- INPUT RECORDS
--*--

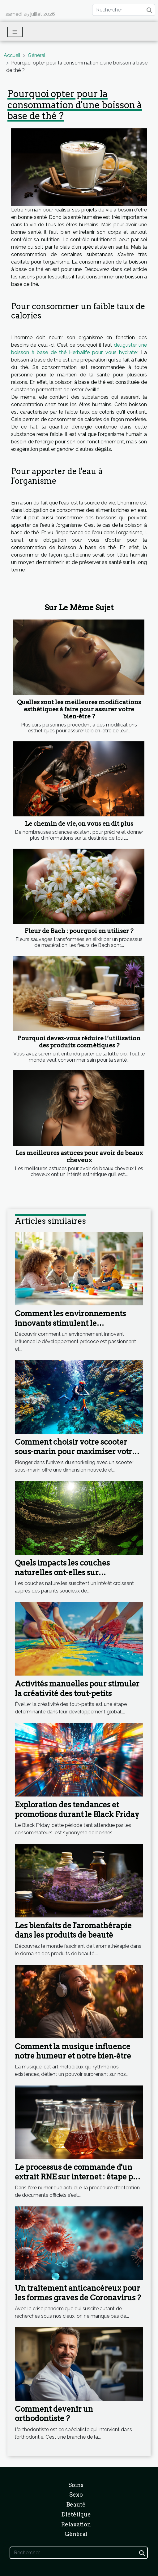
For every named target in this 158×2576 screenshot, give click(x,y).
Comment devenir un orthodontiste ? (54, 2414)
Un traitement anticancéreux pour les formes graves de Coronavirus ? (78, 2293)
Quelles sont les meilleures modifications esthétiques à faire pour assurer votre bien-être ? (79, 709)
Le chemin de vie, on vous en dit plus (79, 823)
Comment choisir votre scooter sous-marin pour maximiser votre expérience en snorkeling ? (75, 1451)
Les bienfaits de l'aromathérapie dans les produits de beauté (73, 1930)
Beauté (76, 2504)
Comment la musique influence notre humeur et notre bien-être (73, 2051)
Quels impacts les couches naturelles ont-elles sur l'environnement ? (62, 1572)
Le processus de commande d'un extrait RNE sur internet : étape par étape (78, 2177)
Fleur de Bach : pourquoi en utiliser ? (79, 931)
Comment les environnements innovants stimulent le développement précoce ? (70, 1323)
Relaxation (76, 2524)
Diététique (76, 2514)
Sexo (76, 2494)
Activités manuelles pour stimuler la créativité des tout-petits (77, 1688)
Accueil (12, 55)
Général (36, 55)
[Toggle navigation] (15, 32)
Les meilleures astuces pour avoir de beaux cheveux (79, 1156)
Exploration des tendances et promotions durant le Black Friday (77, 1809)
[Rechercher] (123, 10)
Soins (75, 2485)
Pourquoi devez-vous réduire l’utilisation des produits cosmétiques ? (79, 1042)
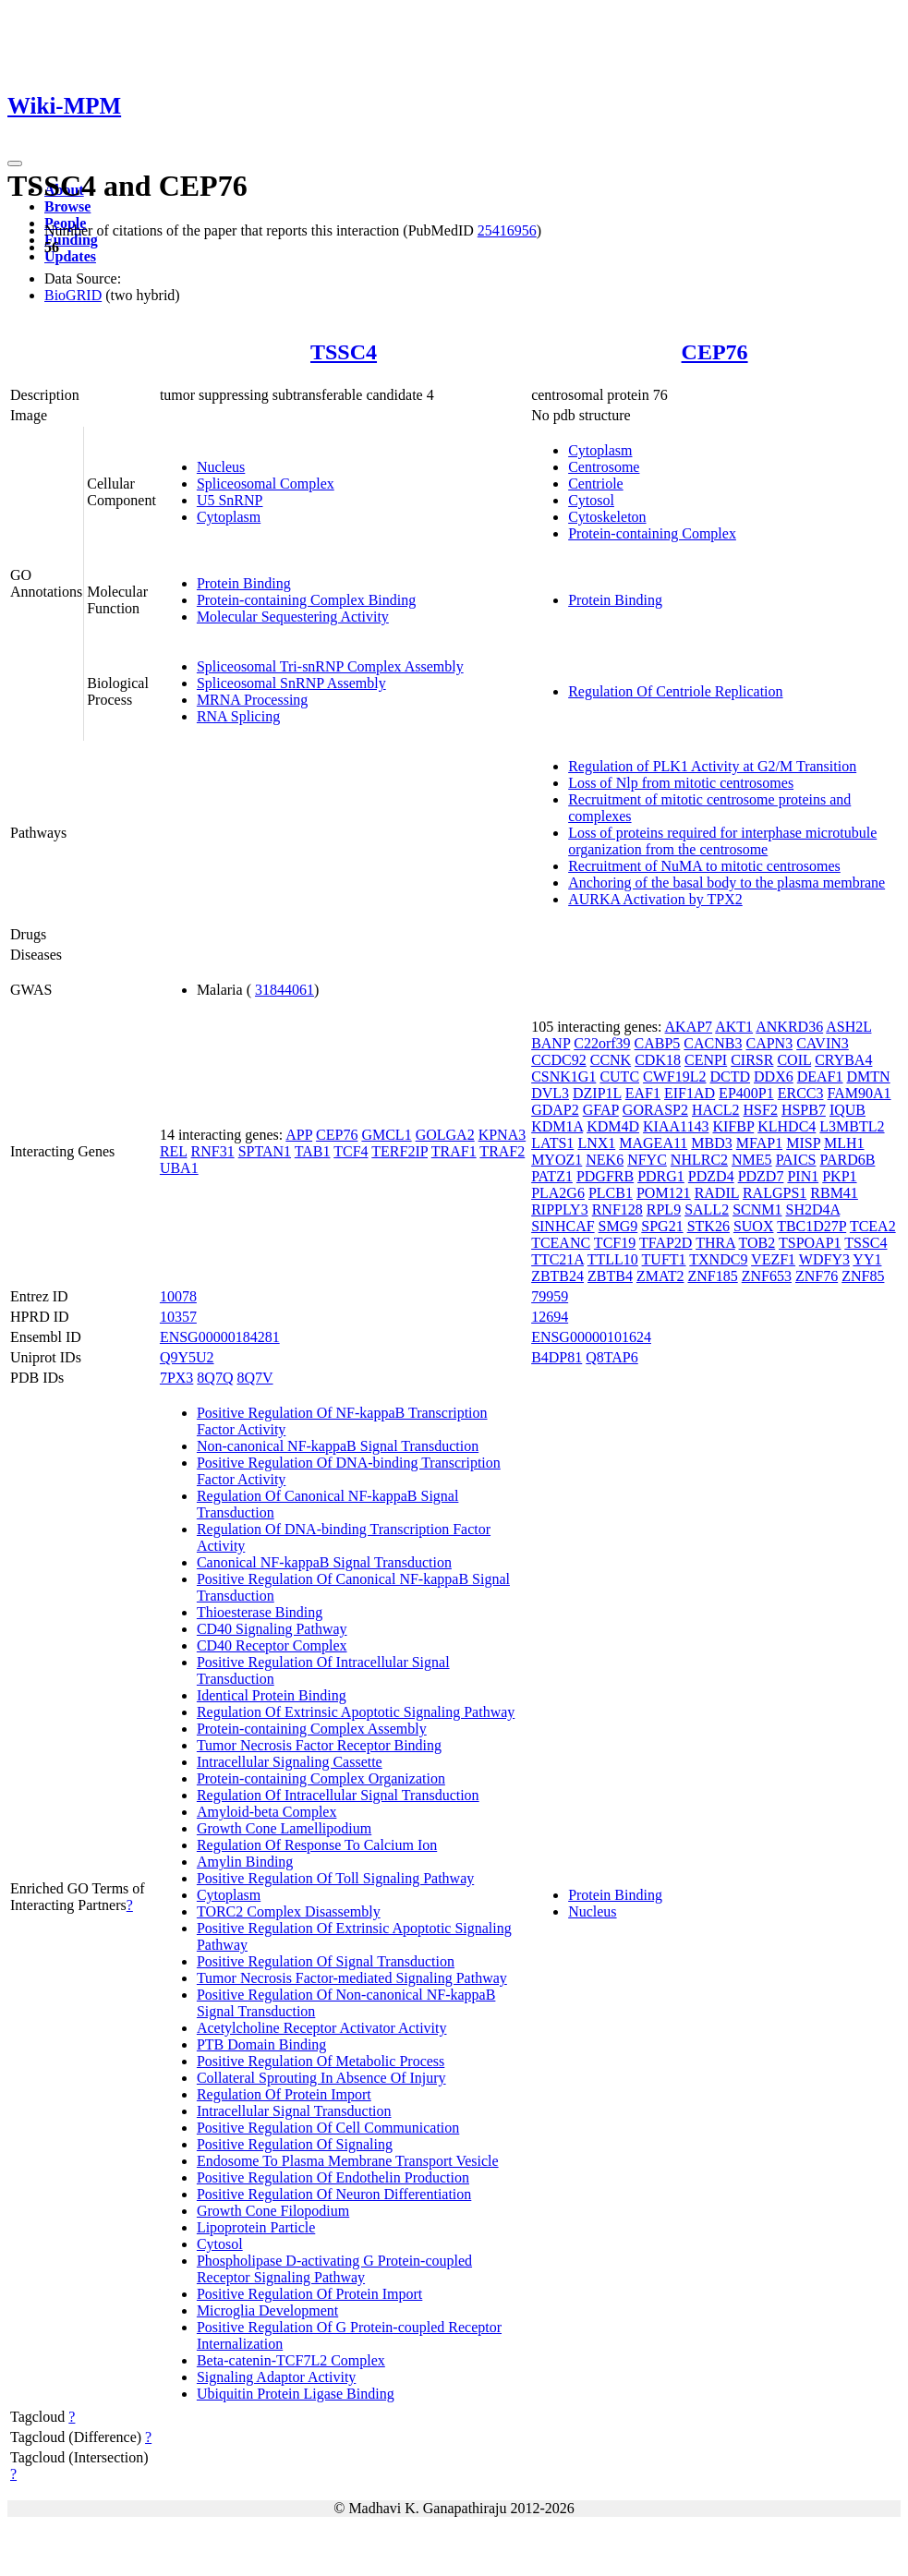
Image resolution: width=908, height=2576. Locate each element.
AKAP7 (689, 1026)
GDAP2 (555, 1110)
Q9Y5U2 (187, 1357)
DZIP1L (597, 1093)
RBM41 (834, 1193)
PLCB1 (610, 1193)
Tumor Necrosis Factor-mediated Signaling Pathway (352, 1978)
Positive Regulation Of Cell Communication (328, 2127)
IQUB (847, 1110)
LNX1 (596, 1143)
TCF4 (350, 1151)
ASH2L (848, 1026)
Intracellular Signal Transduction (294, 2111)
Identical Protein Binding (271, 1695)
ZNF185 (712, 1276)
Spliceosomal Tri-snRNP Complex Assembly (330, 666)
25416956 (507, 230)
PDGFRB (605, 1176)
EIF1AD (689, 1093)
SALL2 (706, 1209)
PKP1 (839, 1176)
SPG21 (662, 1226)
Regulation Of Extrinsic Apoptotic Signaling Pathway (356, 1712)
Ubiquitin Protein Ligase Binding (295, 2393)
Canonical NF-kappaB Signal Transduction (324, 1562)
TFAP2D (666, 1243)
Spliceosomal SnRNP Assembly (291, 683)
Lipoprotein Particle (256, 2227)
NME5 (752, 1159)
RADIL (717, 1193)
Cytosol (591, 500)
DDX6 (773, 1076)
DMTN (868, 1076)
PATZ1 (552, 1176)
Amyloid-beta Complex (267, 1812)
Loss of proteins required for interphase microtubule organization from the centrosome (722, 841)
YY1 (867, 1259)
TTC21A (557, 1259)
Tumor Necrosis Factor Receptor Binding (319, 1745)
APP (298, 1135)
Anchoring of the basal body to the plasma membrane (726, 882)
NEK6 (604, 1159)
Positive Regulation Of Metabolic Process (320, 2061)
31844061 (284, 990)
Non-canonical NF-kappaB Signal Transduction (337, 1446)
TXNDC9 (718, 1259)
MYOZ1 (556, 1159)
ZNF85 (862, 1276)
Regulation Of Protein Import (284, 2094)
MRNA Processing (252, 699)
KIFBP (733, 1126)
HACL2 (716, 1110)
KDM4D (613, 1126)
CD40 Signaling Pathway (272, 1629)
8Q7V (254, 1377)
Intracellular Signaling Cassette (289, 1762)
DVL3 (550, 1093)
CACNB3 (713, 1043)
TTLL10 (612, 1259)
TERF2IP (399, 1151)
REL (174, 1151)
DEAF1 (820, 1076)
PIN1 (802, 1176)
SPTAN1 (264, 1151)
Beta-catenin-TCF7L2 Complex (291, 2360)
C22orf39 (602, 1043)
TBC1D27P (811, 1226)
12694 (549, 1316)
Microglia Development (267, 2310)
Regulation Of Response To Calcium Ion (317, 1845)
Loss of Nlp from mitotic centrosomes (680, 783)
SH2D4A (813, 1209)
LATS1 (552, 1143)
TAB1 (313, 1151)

--*--

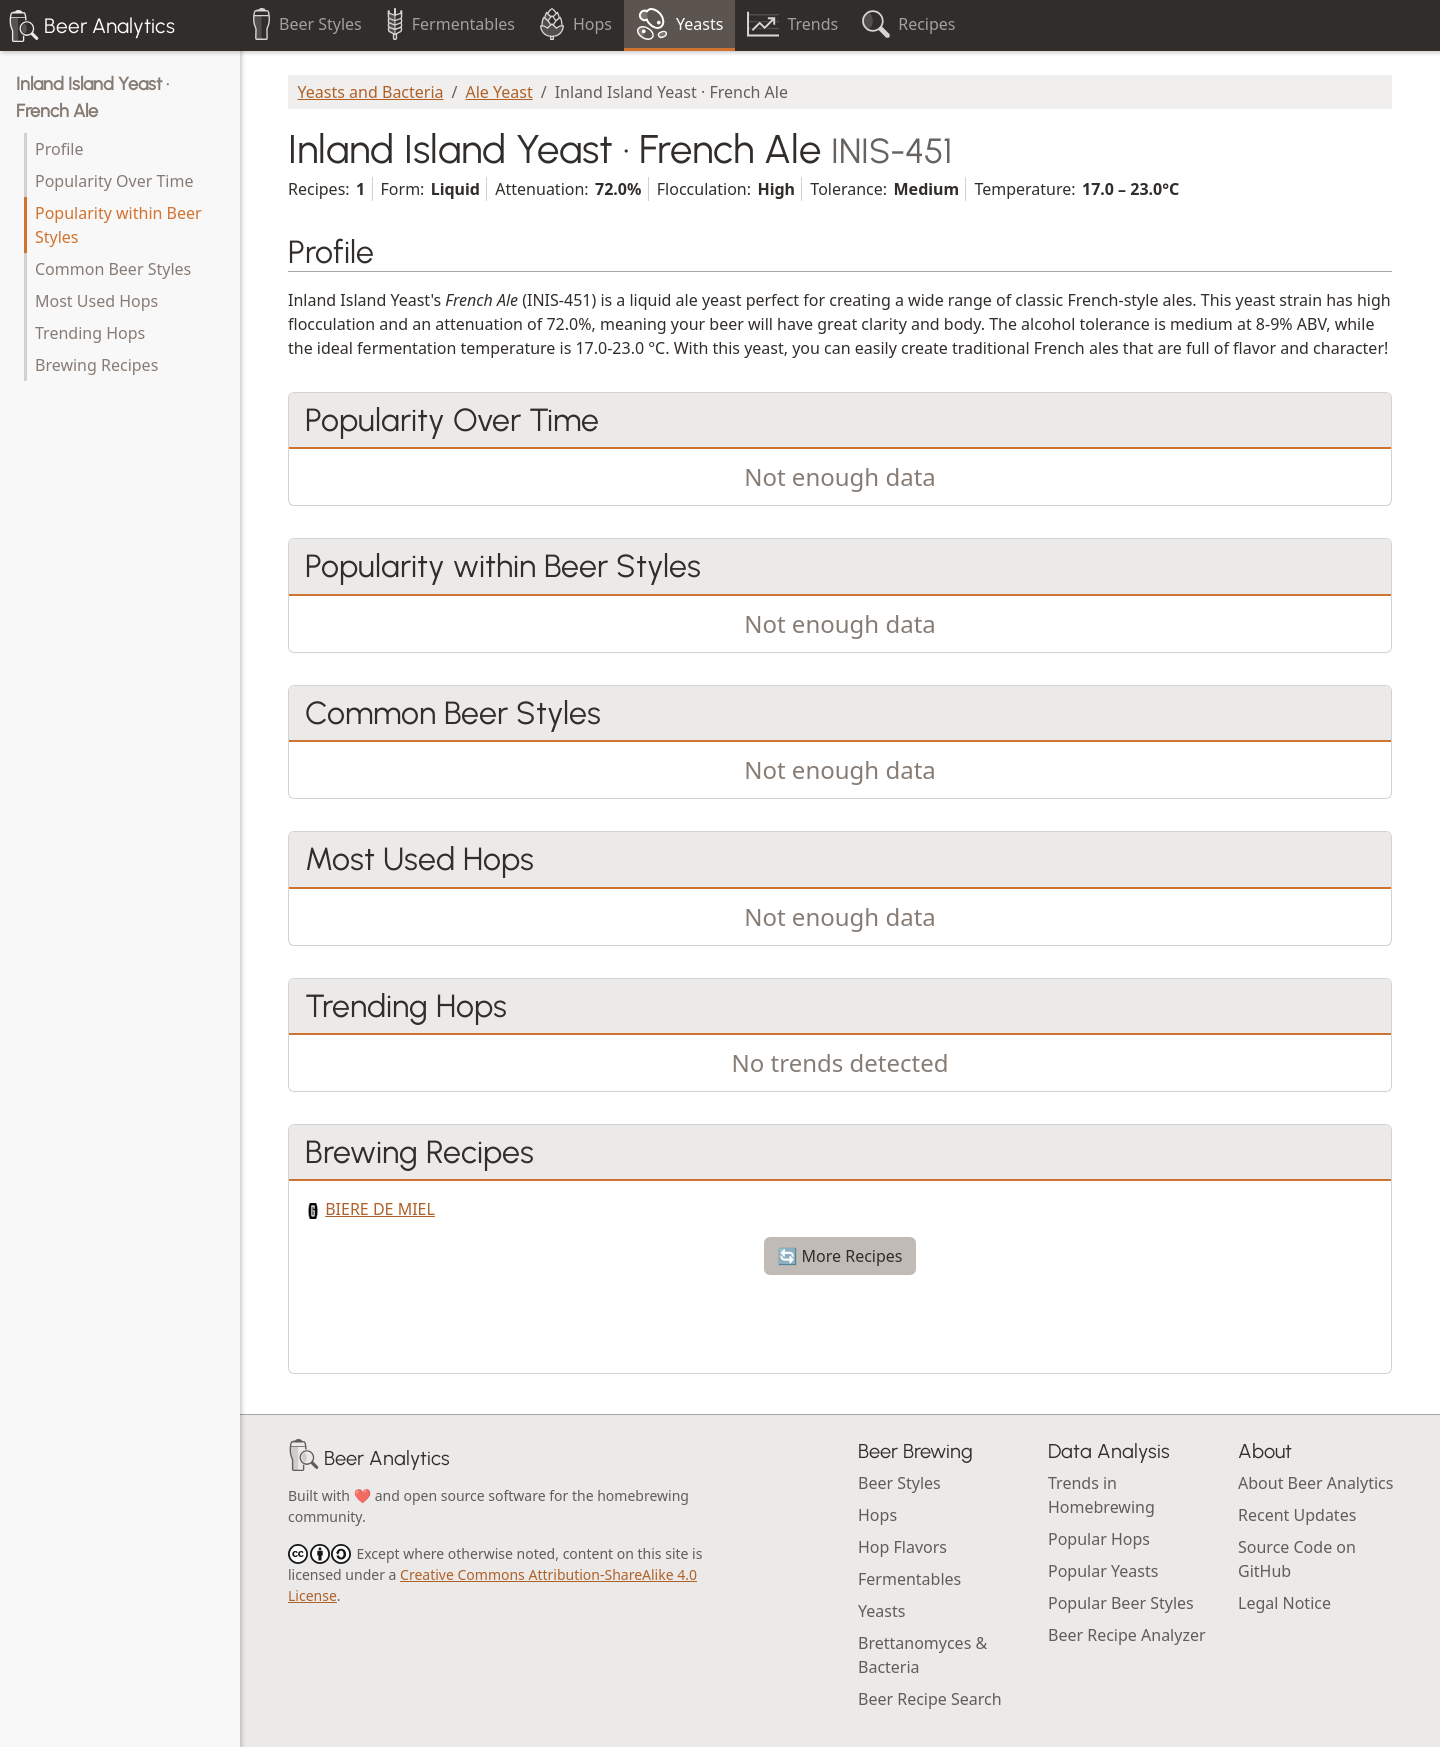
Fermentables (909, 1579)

--*--

- GOAL OF THE EXERCISE
Go to the line with "For every named" in the entries above and repeat every line from there through the line with "Sexo (76, 2494)", exactly and with no other text.

- ANSWER BOX
For every named target in this 158×2576 screenshot, give click(x,y).
Comment devenir un orthodontiste ? (54, 2414)
Un traitement anticancéreux pour les formes graves de Coronavirus ? (78, 2293)
Quelles sont les meilleures modifications esthétiques à faire pour assurer votre bien-être ? (79, 709)
Le chemin de vie, on vous en dit plus (79, 823)
Comment choisir votre scooter sous-marin pour maximiser votre expérience en snorkeling ? (75, 1451)
Les bienfaits de l'aromathérapie dans les produits de beauté (73, 1930)
Beauté (76, 2504)
Comment la musique influence notre humeur et notre bien-être (73, 2051)
Quels impacts les couches naturelles ont-elles sur l'environnement ? (62, 1572)
Le processus de commande d'un extrait RNE sur internet : étape par étape (78, 2177)
Fleur de Bach : pourquoi en utiliser ? (79, 931)
Comment les environnements innovants stimulent le développement précoce ? (70, 1323)
Relaxation (76, 2524)
Diététique (76, 2514)
Sexo (76, 2494)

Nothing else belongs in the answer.